◆ **Your assignment**:
For the data below, report only the number of lines containing the string "Task".
Entries supplied START
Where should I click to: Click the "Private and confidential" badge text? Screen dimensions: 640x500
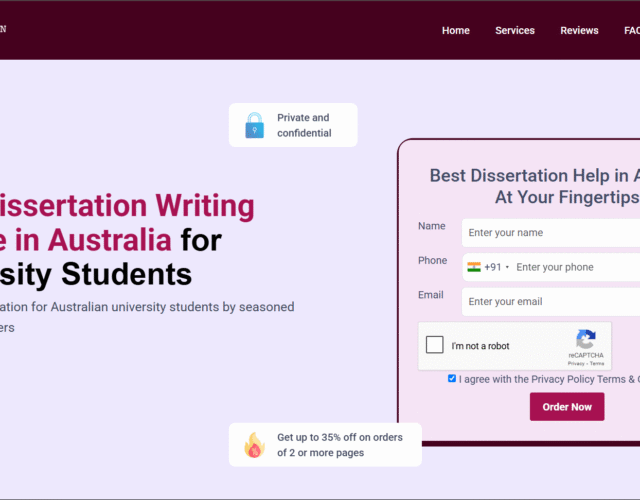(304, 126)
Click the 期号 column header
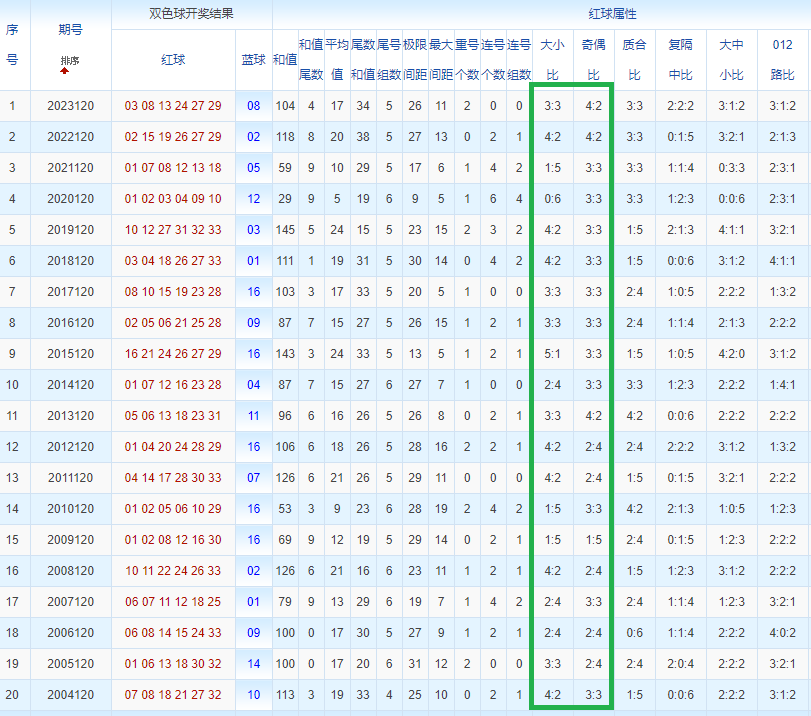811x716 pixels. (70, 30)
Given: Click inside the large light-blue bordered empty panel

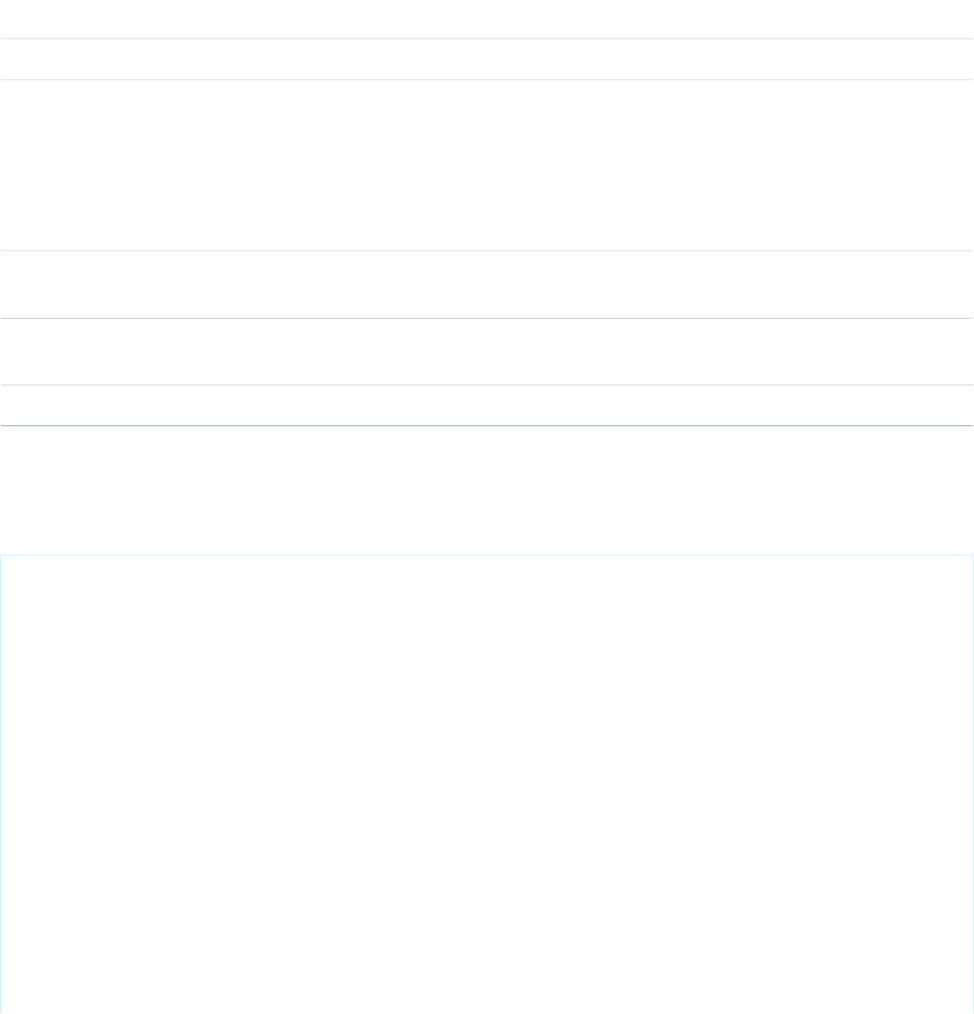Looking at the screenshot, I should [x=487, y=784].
Entries supplied END
Entries supplied START
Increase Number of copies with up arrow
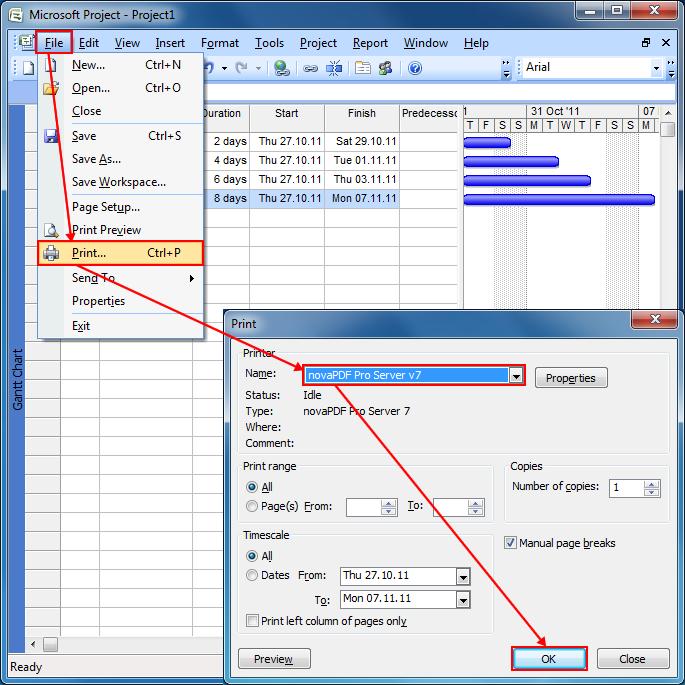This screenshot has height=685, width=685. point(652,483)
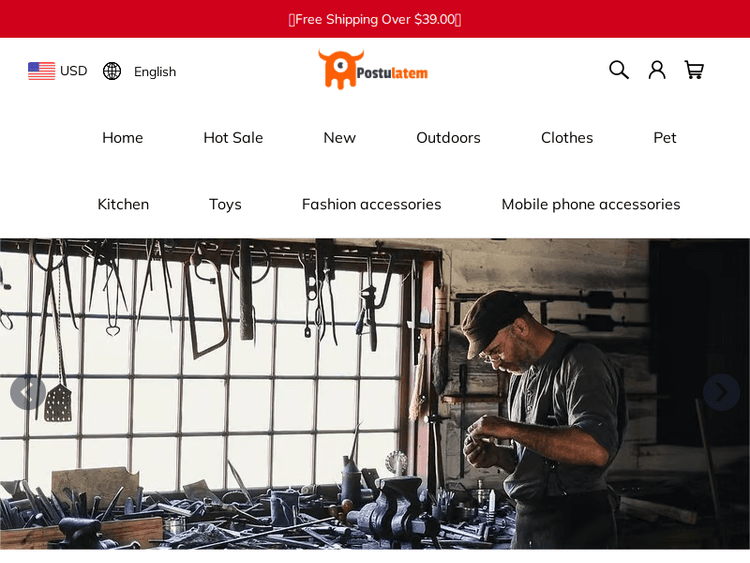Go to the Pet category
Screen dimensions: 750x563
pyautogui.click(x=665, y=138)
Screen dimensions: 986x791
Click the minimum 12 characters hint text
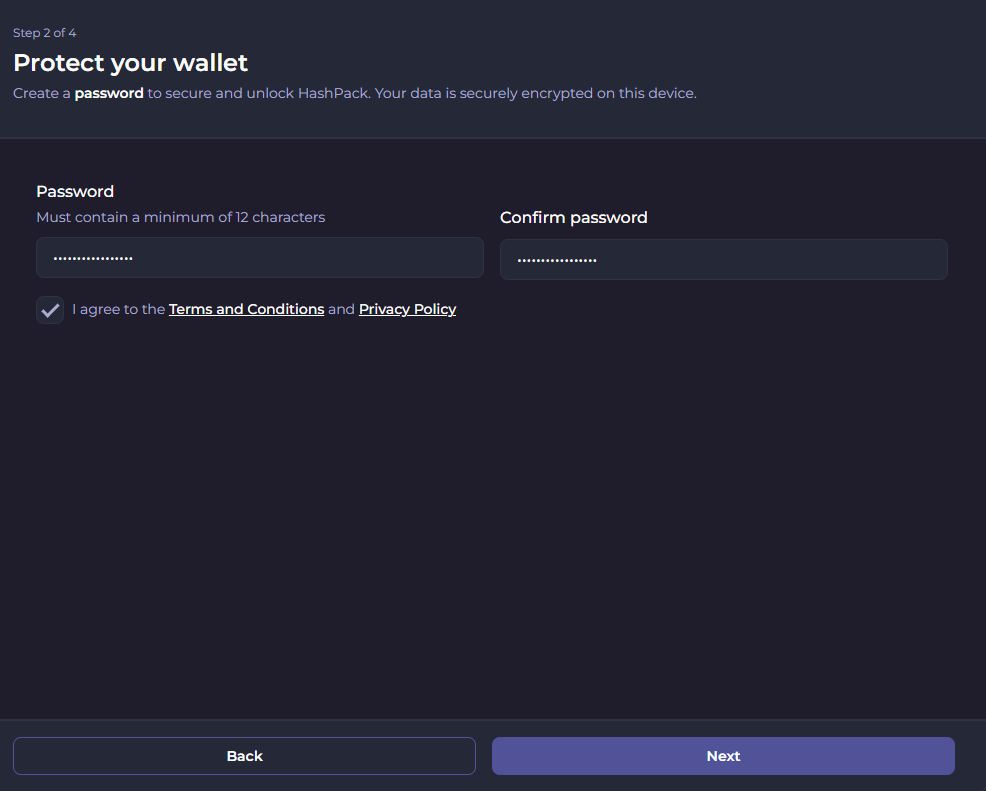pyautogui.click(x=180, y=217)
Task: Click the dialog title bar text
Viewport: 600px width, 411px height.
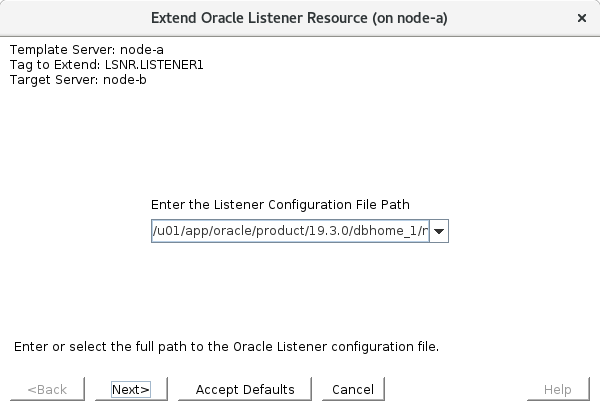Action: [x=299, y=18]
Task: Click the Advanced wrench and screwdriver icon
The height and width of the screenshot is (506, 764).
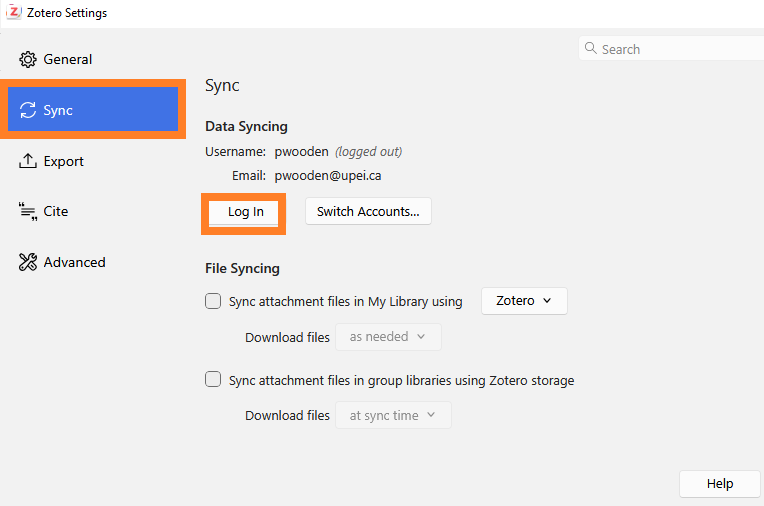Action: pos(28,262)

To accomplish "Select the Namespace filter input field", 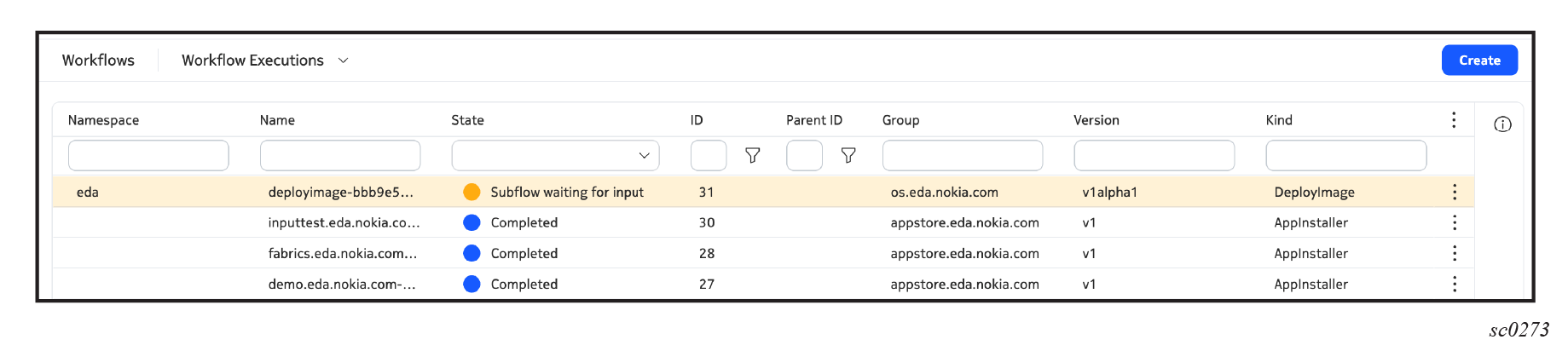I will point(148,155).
Entries supplied END
Entries supplied START
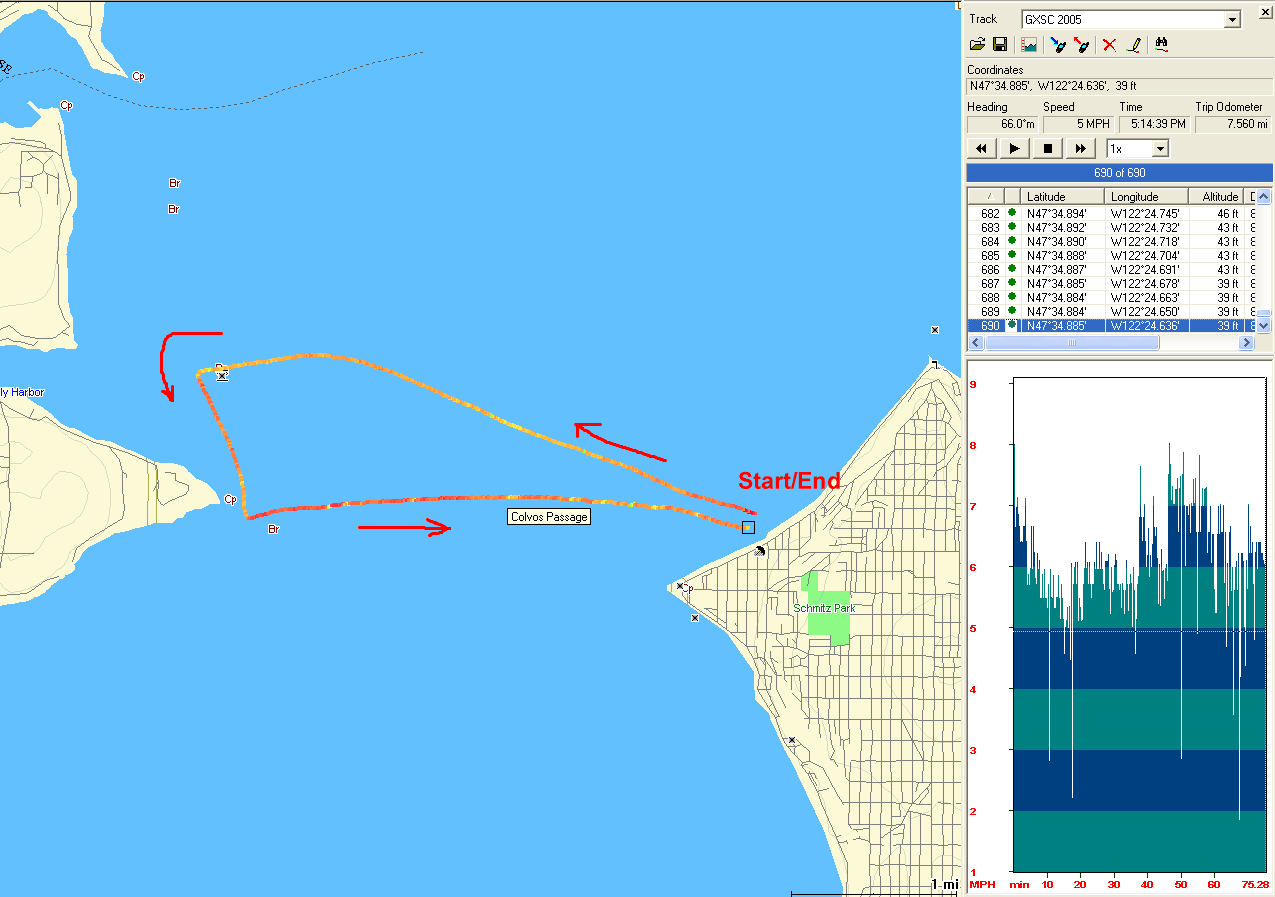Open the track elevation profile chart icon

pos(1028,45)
Entries supplied END
◆ **Response box**:
2